People running for high office often ask the question, "Are you better off than you were 'X' years ago?" Bay Networks is better off than it was a year ago. That is the consensus of analysts, users and the company CEO himself Twelve months after former Intel executive David House took the reins of the foundering Bay Networks, the company is back on track. Fiscal year 1998 earnings are expected to be approximately double those of fiscal 1997. House has restructured management, retained customer and reseller loyalty, and instilled confidence and a sense of united purpose among employees.

In Australia, the music has stopped on Bay's management merry-go-round and the vendor is now planning for next year under the helm of former Apple general manager Steve Rust. Rust replaced Rob Willis as area director for Australia and New Zealand with the latter promoted to become Bay's regional business director for Asia Pacific.

"Nothing ever happens as quickly as you want it to, but this turnaround has happened a little more quickly than I had anticipated," said House, chairman, president and CEO of Bay.

But pundits are yet to bet their house - for want of another word - on Bay's long-term security. There are significant challenges ahead for Bay that, if not met and overcome, could leave the company in the same precarious position that former chairman Paul Severino and president Andy Ludwick left it in after they merged SynOptics Communications and Wellfleet Communication more than three years ago.

Challenges ahead

Among the challenges ahead for Bay: defining a strategy and product line for addressing the Internet core; filling out its Adaptive Networking blueprint; and winning new business through "system" sales rather than individual product sales.

"They're selling a lot of Bay-Stack 350 workgroup switches, but the money is going to be in the systems business," said Craig Johnson, an analyst at Current Analysis.

Bay now has to build on the momentum of House's first year, and he and the company realise that. To build, Bay has to recognise where its gaps are and aggressively commit to filling them, observers say.

The first gap is a lack of presence in the Internet backbone. Bay has yet to unveil a product and strategy for addressing the opportunity at the Internet core.

Every day that Bay does not have a product to sell into Internet service provider backbones is another day that rival Cisco comes closer to locking up that market.

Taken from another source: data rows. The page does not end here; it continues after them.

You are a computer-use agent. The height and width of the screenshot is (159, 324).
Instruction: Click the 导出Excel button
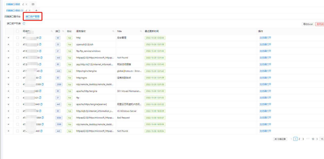[x=308, y=24]
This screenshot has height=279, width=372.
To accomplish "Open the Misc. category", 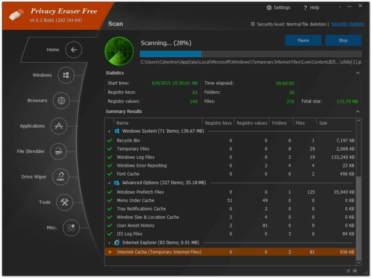I will tap(71, 228).
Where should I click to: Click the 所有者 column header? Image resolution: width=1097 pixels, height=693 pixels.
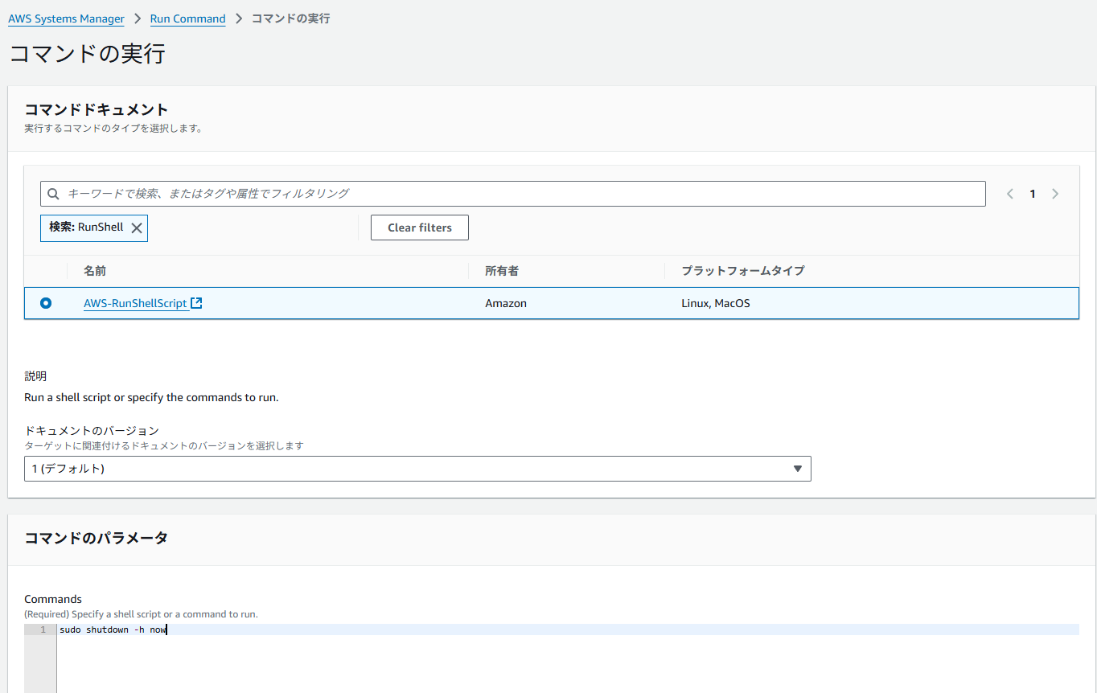pyautogui.click(x=502, y=271)

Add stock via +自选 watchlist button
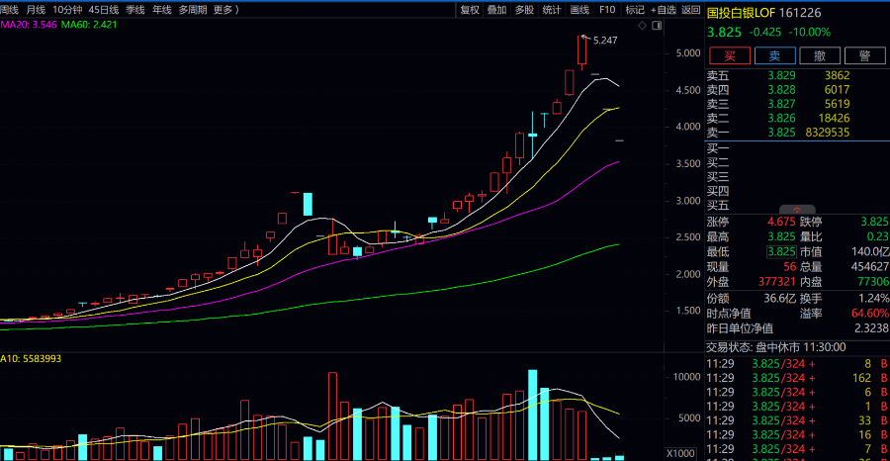tap(663, 10)
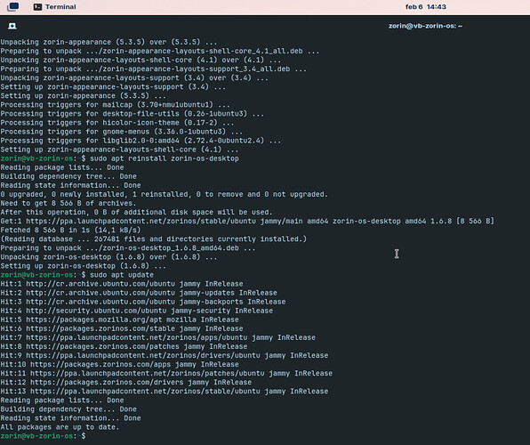Image resolution: width=530 pixels, height=445 pixels.
Task: Click the Terminal app icon in top bar
Action: click(37, 7)
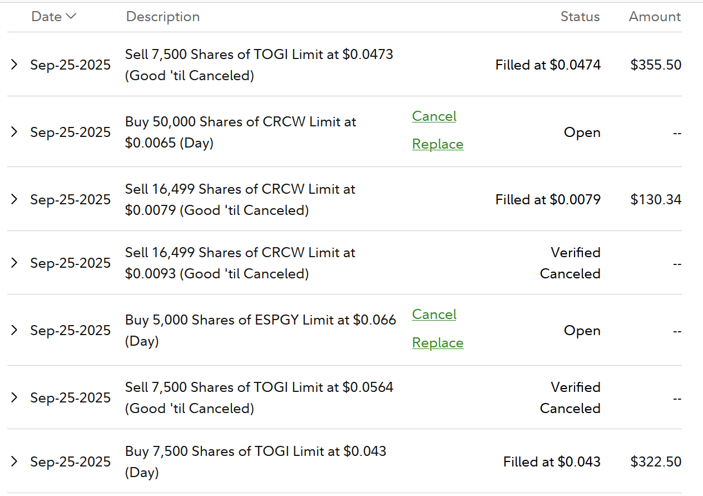The width and height of the screenshot is (703, 496).
Task: Expand the canceled CRCW sell order at $0.0093
Action: (x=14, y=263)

Esmeralda Silva, market analyst at IDC, said Bay needs to produce a Gigabit switch router-like product for service providers. Current's Johnson agreed.

"Bay really doesn't have a story there," he said. "Their routers are good, but the core of the backbones are going to be these high-end giga-switched ATM whatever animals."

Bay has a plan to address this market, but House would not discuss it.

Another loose end is Bay's Adaptive Networking strategy. Announced by House in May as Bay's product development and marketing sales blueprint, it still is mostly marketing babble with little product substance.

Bay also must hone its systems story - selling an entire enterprise network, from the desktop to the data centre - in order to augment installed base sales with some new customer wins, analysts said.

House claims the BayStack 350 is bringing in a lot of new business but concurs on the system assessment.

"We don't have the big network centre switch to complement the 350 from a complete solutions standpoint," House said.

"The Rapid City acquisition is the answer to that and a network switch will ship in December."